Dimensions overall: 35.4 x 24.4 cm (13 15/16 x 9 5/8 in.)

Curator: Before us is "Trivet," a drawing executed around 1941 by Glenn Wilson, using graphite on paper. It renders, in surprising detail, an ordinary household object. What strikes you immediately about this piece? Editor: There's a certain... weightiness to it. It's just a humble trivet, something meant to sit under a hot iron, yet Wilson’s rendering in graphite gives it a solemn, almost monumental presence. It also draws my attention to labor, in a quiet way. Curator: Precisely. The trivet is indeed more than just an object. It represents a specific moment when domestic labor, primarily done by women, began to transform. The Rosenbaum Mfg. Co. of New York, whose name is emblazoned on it, connects us to that history. It asks: who made this? For whom was it made? And what does it mean to elevate it to art? Editor: That's fascinating, because, to my eye, the drawing technique emphasizes the mass-produced quality of the object itself.
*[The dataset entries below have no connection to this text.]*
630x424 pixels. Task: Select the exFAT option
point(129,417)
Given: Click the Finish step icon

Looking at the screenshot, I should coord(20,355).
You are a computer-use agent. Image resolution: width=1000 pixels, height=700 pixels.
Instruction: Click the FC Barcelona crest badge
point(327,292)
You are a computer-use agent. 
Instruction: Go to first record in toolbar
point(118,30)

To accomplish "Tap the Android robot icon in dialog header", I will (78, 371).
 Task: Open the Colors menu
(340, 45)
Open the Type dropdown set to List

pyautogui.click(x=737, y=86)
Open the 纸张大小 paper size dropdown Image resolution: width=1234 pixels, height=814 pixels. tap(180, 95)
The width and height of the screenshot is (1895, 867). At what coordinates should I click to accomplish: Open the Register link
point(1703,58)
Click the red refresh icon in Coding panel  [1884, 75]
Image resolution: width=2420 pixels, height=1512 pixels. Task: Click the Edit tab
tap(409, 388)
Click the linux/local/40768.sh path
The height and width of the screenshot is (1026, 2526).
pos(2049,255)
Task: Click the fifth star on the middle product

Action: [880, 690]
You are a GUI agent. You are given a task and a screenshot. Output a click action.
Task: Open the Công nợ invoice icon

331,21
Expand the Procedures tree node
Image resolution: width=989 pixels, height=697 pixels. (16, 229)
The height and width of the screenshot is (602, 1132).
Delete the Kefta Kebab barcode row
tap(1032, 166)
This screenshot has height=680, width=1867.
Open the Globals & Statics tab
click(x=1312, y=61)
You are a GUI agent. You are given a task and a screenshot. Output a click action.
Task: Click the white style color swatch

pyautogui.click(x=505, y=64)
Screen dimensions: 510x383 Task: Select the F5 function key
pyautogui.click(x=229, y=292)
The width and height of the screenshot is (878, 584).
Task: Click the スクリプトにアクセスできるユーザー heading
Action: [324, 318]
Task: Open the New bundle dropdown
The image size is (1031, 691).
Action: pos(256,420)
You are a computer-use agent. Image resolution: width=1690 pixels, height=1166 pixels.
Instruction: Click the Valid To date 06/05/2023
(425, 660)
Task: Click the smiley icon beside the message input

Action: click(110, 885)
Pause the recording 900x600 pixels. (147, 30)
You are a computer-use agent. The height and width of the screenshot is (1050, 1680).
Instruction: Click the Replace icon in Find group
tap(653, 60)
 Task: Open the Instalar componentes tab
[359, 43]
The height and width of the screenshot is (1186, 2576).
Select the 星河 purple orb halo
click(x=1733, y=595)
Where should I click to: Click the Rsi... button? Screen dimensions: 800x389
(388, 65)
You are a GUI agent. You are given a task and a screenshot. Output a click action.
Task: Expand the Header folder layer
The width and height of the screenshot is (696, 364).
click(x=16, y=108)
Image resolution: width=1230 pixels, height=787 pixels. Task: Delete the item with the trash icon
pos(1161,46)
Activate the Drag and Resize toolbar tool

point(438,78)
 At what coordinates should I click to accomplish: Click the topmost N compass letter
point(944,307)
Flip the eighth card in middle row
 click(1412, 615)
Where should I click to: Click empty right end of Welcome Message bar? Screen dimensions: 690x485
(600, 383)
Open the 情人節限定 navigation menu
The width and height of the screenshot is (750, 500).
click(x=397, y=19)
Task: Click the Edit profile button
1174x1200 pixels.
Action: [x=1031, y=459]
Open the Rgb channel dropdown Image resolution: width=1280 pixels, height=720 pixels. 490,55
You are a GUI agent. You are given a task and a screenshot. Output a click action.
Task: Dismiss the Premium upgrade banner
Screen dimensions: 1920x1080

The graphite lines painstakingly recreate the intricate, cast-iron design, pointing towards industrial processes of replication and consumption. The medium itself, drawing, highlights its reproducibility as design, available and affordable. Curator: True, yet consider the context of 1941. America teetering on the edge of war, massive shifts in social structures, and new anxieties around gender roles. Rendering this object in such detail also seems like a kind of preservation, a way to give value to everyday existence at a time of tremendous precarity. Editor: I can see that. It brings to mind the labor that created not only the trivet, but the act of laboriously representing this functional object with drawing—the production of image from the labor-intensive crafting that produced the artifact itself. The tool itself has lost utility but in this form is elevated. Curator: Yes, the intersection of gendered domestic work and the dignity inherent to labor overall, certainly. And it reminds us that history resides even in the humblest tools, like this iron stand rendered with such quiet strength. Editor: It is amazing how a drawing of a single manufactured object reveals layers of history and shifts our perspectives on production, materiality and even art. Curator: Absolutely. "Trivet," through Wilson's hand, becomes an object lesson about looking, making, and valuing.